Authors: Josh Roy, George D. Konidaris9454-9462

AAAI 2021 | Conference PDF | Archive PDF | Plain Text | LLM Run Details

Reproducibility Variable Result LLM Response
Research Type Experimental Experimental Results We validate our novel Wasserstein Confusion loss term and WAPPO algorithm on 17 environments: Visual Cartpole and both the easy and hard versions of 16 Open AI Procgen environments.
Researcher Affiliation Academia Josh Roy and George Konidaris Brown University joshnroy@gmail.com, gdk@cs.brown.edu
Pseudocode No The paper does not contain structured pseudocode or algorithm blocks (clearly labeled algorithm sections or code-like formatted procedures).
Open Source Code No For further details, please see the appendix and the code 1 distributed with Cobbe et al. (2019a). (footnote 1 points to https://github.com/openai/procgen).
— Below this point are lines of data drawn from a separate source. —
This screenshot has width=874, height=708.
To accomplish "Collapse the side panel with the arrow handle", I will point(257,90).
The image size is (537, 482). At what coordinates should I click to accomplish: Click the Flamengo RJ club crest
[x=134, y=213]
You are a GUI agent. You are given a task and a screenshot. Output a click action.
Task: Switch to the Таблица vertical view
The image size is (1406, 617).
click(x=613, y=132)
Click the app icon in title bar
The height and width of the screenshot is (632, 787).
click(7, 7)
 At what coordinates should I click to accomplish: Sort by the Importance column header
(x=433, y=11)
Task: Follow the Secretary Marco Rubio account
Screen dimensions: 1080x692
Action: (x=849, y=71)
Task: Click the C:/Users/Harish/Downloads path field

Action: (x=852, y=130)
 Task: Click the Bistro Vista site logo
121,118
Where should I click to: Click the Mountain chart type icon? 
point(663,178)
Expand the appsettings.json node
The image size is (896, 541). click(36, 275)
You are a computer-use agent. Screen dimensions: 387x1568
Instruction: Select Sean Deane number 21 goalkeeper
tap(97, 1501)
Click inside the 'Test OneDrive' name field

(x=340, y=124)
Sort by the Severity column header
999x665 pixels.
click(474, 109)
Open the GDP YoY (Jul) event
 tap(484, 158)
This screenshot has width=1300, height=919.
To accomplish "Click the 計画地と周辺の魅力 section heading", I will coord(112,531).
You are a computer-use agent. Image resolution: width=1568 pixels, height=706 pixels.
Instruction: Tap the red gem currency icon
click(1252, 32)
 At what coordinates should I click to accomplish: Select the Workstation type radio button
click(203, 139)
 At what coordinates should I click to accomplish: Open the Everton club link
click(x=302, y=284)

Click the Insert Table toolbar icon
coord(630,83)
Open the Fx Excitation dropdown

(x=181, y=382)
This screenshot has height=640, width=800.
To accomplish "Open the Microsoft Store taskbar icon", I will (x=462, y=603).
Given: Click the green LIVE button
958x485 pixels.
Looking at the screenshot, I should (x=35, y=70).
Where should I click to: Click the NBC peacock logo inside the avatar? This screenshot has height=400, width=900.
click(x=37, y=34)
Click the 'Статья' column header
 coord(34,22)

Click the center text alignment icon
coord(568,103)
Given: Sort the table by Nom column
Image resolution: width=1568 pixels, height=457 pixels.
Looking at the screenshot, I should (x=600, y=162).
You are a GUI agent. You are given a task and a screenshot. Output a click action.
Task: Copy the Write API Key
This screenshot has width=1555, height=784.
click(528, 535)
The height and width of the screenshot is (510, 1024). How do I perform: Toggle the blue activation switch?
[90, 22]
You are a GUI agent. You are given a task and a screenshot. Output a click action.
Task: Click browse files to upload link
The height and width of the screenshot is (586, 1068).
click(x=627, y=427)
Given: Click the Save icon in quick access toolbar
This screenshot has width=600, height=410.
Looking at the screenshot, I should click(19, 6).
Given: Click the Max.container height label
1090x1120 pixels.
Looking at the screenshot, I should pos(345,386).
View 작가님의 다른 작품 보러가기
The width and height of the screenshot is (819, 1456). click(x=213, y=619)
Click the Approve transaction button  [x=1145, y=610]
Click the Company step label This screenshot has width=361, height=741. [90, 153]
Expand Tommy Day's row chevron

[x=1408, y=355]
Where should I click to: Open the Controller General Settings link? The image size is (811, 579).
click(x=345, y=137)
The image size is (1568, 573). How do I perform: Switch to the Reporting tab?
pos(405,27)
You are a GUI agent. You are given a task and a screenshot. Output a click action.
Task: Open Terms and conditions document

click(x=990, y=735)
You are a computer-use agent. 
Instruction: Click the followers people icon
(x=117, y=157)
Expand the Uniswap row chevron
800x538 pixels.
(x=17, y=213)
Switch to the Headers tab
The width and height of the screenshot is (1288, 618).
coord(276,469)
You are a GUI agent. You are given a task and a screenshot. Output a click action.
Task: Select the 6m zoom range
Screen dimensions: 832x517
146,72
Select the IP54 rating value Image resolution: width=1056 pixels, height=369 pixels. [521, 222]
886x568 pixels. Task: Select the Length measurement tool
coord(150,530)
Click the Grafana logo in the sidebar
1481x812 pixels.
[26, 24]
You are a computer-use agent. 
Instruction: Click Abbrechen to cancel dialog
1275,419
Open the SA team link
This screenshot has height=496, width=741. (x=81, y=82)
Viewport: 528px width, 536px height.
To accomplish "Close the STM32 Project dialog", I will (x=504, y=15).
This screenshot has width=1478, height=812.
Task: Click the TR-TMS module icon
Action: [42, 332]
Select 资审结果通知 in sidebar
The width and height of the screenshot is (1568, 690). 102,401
This points to the code of the baseline (PPO), not explicitly the specific WAPPO implementation or modifications made by the authors for their method.
Open Datasets Yes We validate our novel Wasserstein Confusion loss term and WAPPO algorithm on 17 environments: Visual Cartpole and both the easy and hard versions of 16 Open AI Procgen environments.
Dataset Splits No The paper states: 'For each environment evaluated, the agent trains using WAPPO with full access to the source domain and a buffer of 5000 observations from the target domain.' However, it does not specify explicit training/validation/test dataset splits or cross-validation settings typically associated with model validation.
Hardware Specification No The paper does not provide specific hardware details (exact GPU/CPU models, processor types, or memory amounts) used for running its experiments.
Software Dependencies No The paper mentions using a 'PPO implementation' and 'Leaky Re LU activations' but does not provide specific version numbers for software dependencies like Python, deep learning frameworks, or libraries.
Experiment Setup Yes We utilize the PPO implementation and hyperparameters provided with (Cobbe et al. 2019a). We use these same hyperparameters for the other methods tested and do not perform any hyperparameter searches.